BESS are typically housed in modular units resembling shipping containers and can be strategically located near power plants, substations, or renewable energy sites such as solar farms and wind farms. This co-location optimises space and infrastructure, can reduce transmission losses, and enhances the overall efficiency of the energy system.

Keeping up the pace

In its 2024 Future Energy Scenario, the National Energy System Operator, forecasts that Britain could need up to 65 GWh of BESS by 2050 - more than a 10-fold increase from the 5.8 GWh we have today. But there are obstacles in the way that need to be cleared.  
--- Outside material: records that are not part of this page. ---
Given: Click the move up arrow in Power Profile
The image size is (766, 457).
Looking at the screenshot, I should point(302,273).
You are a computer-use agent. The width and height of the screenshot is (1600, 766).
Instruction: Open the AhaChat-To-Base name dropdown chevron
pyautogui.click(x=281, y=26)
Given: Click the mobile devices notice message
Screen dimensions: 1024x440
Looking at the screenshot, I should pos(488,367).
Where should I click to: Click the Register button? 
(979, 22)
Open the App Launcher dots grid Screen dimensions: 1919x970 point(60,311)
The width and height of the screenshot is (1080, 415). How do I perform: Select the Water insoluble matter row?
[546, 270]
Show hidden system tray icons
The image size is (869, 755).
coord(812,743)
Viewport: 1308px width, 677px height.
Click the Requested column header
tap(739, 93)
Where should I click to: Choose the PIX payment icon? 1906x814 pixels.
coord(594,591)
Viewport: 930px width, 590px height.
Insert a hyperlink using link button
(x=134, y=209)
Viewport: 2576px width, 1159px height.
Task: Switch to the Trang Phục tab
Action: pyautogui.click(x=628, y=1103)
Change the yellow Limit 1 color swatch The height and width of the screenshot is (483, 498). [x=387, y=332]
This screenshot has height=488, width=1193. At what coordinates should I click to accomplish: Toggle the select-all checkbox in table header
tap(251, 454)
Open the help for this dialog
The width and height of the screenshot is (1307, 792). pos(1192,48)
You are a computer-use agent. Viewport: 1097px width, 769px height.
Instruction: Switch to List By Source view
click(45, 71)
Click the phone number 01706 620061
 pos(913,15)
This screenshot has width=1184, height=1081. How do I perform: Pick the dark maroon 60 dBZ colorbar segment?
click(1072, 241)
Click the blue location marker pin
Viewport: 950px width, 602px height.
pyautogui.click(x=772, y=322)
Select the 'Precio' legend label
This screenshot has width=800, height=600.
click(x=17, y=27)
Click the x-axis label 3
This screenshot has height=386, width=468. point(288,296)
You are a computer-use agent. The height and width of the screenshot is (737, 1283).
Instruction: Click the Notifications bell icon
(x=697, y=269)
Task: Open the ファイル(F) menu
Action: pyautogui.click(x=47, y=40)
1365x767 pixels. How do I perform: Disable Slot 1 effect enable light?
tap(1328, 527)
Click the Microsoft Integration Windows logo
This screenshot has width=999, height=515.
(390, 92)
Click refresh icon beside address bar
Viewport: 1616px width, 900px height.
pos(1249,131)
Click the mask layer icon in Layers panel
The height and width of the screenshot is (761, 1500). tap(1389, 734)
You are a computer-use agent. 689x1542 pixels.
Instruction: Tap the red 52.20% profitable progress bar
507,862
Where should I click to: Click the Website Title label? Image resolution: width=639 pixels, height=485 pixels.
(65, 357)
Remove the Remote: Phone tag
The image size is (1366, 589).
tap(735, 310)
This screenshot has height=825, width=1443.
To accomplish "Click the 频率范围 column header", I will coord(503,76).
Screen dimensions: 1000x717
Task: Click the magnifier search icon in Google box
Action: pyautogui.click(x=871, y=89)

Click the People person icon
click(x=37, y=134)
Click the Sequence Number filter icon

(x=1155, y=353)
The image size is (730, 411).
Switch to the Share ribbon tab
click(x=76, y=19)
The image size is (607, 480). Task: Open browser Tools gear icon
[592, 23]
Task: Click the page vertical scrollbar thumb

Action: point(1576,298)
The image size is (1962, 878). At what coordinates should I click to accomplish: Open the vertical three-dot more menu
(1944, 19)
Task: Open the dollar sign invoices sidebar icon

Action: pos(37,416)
Limited grid capacity and long connection dates are a key barrier to realising the potential of BESS. As an example, in 2023 we were told that a 500 MW BESS project that we’re developing would have a connection date of 2030, despite us having this project ready to connect by 2026 – delaying the project by four years. We have now been told that the connection date has been pushed back even further to 2037 – an eleven-year delay. Grid access is an issue affecting the entire renewable industry in the UK and needs some urgent focus.

The new Government has the mission to make Britain a clean energy superpower, and so we are calling for ministers to maintain their focus on addressing slow grid connections and to carefully monitor the progress of the regulator and system operators in delivering on the commitments they have made. Bold action is necessary to reduce the grid connection queue, rather than just stopping it from increasing, and it is necessary to move to a genuinely First Ready First Connect process that allows the active promotion of projects across a range of technologies. 

Statkraft’s Greener Grid Parks

Statkraft is contributing to the growth of BESS systems with our Greener Grid Parks. These are units usually located near substations that contain technology, such as BESS or synchronous compensators or both, that ensure the electricity grid remains stable as we increase the amount of renewable energy in the network. By actively developing Greener Grid Parks and increasing renewables, Statkraft is supporting NESO to deliver their target of operating a zero-carbon electricity system by 2025, increasing the UK’s energy independence and reducing costs to consumers.

Statkraft has commissioned two Greener Grid Parks to date, with four currently under construction and another ten in development across the UK, representing 2 GW. These will enable energy from renewable sources to be stored during times of low demand and dispatched at times of peak electricity demand. Currently, the BESS Greener Grid Parks developed by Statkraft are intended for short-term storage and typically have a duration of two hours. These are essential for temporary storage for later in the day, or for quickly delivering large amounts of power to the grid to maintain stability of the network and prevent blackouts.

Powering a green solution

With renewable energy rapidly increasing, we must find solutions that provide the necessary flexibility without relying on fossil energy sources. Huge progress has already been made regarding the increasing number of grid-scale battery storage projects in the UK, of which Statkraft is a significant contributor.

At the same time, we must recognise that there are areas where further progress needs to be made. If we want to achieve NESO's target of a zero-carbon electricity system by 2025, we need more investment in large-scale battery storage facilities – and we need it fast.